ZHU-Zhiyu / NVS_Solver

Source code of paper "NVS-Solver: Video Diffusion Model as Zero-Shot Novel View Synthesizer"
189 stars 1 forks source link

Some questions about the details of your sampling code. #11

Closed bopan3 closed 1 week ago

bopan3 commented 1 week ago

Hello, I have some questions about the details of your sampling code.

  1. Why did you split the latent noise into 4 parts when calculating the gradient instead of using the whole thing? Is there any additional consideration for this?

  2. factor_s = 5.6 seems like a magic number to me. Could you explain its meaning and the reason for this particular setting?

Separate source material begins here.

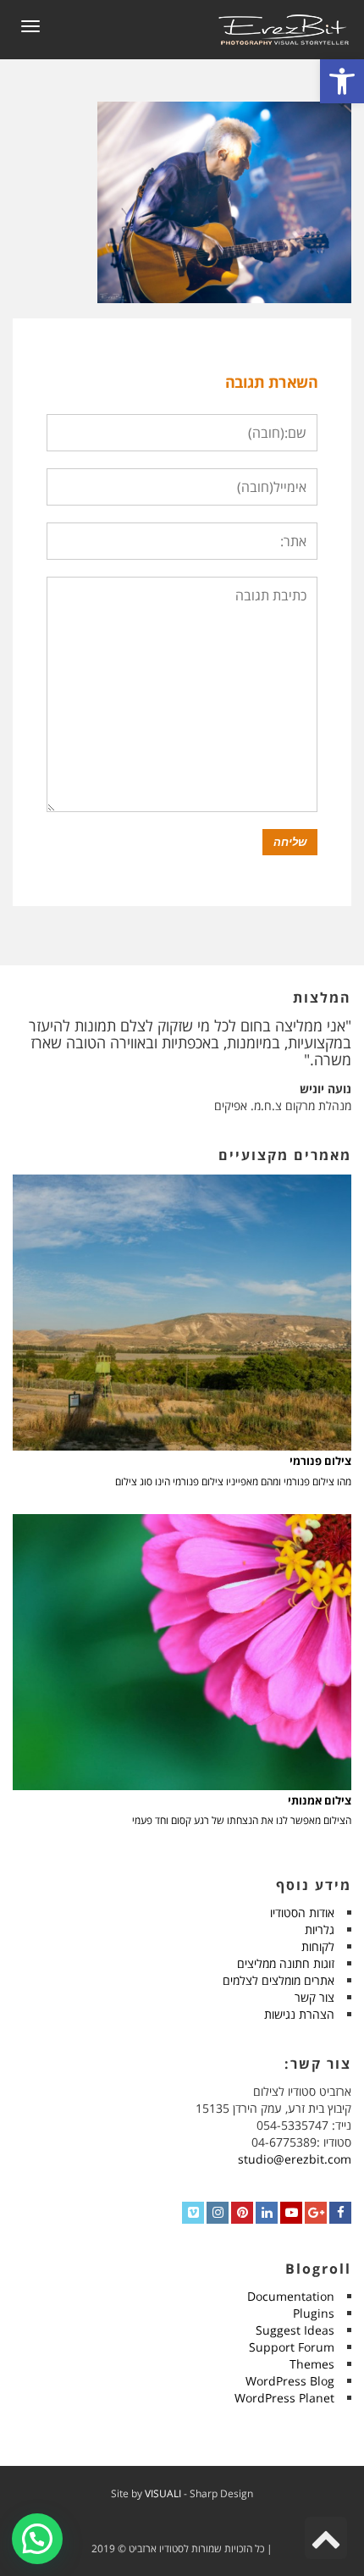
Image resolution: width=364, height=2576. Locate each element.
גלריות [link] (319, 1929)
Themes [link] (312, 2364)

mengyou2 commented 1 week ago

Hi, thanks for your interest in our project.

  1. The patch division is implemented to save computing memory, as we used a GPU with 40GB. If you have a 80GB GPU, you will not need to do this.

  2. In 'decode_latents', the latents are scaled by multiplying 1/scaling_factor: https://github.com/ZHU-Zhiyu/NVS_Solver/blob/88e9662f2ab0c75880bbdb3fcb98e2fd9b97167c/svd_interpolate_single_img.py#L222-L226

The scaling_factor in the config from svd is 0.18215 (https://huggingface.co/stabilityai/stable-video-diffusion-img2vid-xt/blob/main/vae/config.json), so 1/scaling_factor is 5.49. Our method enforces the denoised masked latent output should near to the temp_cond_latents. Thus, we scale temp_cond_latents by the dividing 1/scaling_factor, so when decoding the optimized latents, the output will be the original image. To further guarantee the experimental result, we did an experiment by first encoding temp_cond_latents and then scale it by factor_s near 5.49 (5.0-6.0, step=0.01), then decoding the scaled temp_cond_latents to image and calculate the PSNR with the original image to find the most proper factor_s, i.e., 5.6.

bopan3 commented 1 week ago

Thanks for your detailed explanation!